- [Source records]:
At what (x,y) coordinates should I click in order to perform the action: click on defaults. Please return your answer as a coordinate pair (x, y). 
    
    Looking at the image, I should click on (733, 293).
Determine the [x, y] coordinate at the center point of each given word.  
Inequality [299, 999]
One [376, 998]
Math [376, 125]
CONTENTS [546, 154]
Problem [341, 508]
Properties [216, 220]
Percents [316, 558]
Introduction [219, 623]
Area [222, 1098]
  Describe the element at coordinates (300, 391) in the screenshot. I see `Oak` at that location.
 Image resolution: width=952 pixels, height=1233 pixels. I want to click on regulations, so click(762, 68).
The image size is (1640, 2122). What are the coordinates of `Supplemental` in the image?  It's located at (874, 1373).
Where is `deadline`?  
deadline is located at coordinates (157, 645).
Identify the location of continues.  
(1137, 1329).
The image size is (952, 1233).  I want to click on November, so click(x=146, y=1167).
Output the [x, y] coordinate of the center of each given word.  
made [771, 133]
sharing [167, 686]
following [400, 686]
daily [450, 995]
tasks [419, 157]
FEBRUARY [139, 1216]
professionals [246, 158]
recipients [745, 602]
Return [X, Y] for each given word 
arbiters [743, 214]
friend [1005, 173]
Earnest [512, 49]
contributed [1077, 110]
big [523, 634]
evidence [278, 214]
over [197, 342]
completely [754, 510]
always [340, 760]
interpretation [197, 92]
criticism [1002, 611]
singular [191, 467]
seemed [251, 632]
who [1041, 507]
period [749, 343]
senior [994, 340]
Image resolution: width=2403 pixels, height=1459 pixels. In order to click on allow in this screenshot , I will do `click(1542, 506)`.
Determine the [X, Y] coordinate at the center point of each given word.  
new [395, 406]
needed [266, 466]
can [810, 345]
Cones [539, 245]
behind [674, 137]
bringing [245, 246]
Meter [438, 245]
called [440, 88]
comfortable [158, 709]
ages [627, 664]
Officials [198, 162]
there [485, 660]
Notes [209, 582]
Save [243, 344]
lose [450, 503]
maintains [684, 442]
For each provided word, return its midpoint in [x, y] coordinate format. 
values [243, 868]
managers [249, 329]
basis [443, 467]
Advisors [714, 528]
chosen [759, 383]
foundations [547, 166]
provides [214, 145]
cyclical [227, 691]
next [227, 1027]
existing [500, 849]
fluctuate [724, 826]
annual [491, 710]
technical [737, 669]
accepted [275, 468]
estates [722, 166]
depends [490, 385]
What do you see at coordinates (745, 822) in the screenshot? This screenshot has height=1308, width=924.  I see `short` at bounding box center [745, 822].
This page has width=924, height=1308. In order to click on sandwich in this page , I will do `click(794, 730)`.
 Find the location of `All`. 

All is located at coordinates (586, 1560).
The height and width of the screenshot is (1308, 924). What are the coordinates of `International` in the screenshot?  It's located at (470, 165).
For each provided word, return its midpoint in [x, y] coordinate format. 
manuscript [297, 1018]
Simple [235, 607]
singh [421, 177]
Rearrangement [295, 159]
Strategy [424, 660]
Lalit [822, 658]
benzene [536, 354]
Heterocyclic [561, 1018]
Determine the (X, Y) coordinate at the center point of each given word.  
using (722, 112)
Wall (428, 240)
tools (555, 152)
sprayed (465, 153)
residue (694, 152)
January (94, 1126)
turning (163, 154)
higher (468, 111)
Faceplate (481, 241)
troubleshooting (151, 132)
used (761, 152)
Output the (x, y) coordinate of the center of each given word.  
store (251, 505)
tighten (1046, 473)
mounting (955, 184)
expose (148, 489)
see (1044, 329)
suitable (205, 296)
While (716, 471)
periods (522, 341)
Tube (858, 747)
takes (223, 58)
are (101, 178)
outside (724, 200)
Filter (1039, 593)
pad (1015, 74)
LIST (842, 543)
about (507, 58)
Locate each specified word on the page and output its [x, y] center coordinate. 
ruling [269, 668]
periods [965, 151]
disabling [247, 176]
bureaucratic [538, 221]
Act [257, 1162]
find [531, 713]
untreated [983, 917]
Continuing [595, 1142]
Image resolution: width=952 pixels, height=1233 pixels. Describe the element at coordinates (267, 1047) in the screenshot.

- [WRITTEN EXERCISE]:
Output the rows from the one containing "lose [450, 503]" through the one containing "All is located at coordinates (586, 1560).", both included, exactly as they appear.

- [FINISHED EXERCISE]:
lose [450, 503]
maintains [684, 442]
For each provided word, return its midpoint in [x, y] coordinate format. 
values [243, 868]
managers [249, 329]
basis [443, 467]
Advisors [714, 528]
chosen [759, 383]
foundations [547, 166]
provides [214, 145]
cyclical [227, 691]
next [227, 1027]
existing [500, 849]
fluctuate [724, 826]
annual [491, 710]
technical [737, 669]
accepted [275, 468]
estates [722, 166]
depends [490, 385]
What do you see at coordinates (745, 822) in the screenshot? This screenshot has height=1308, width=924.  I see `short` at bounding box center [745, 822].
This page has width=924, height=1308. In order to click on sandwich in this page , I will do `click(794, 730)`.
 Find the location of `All`. 

All is located at coordinates (586, 1560).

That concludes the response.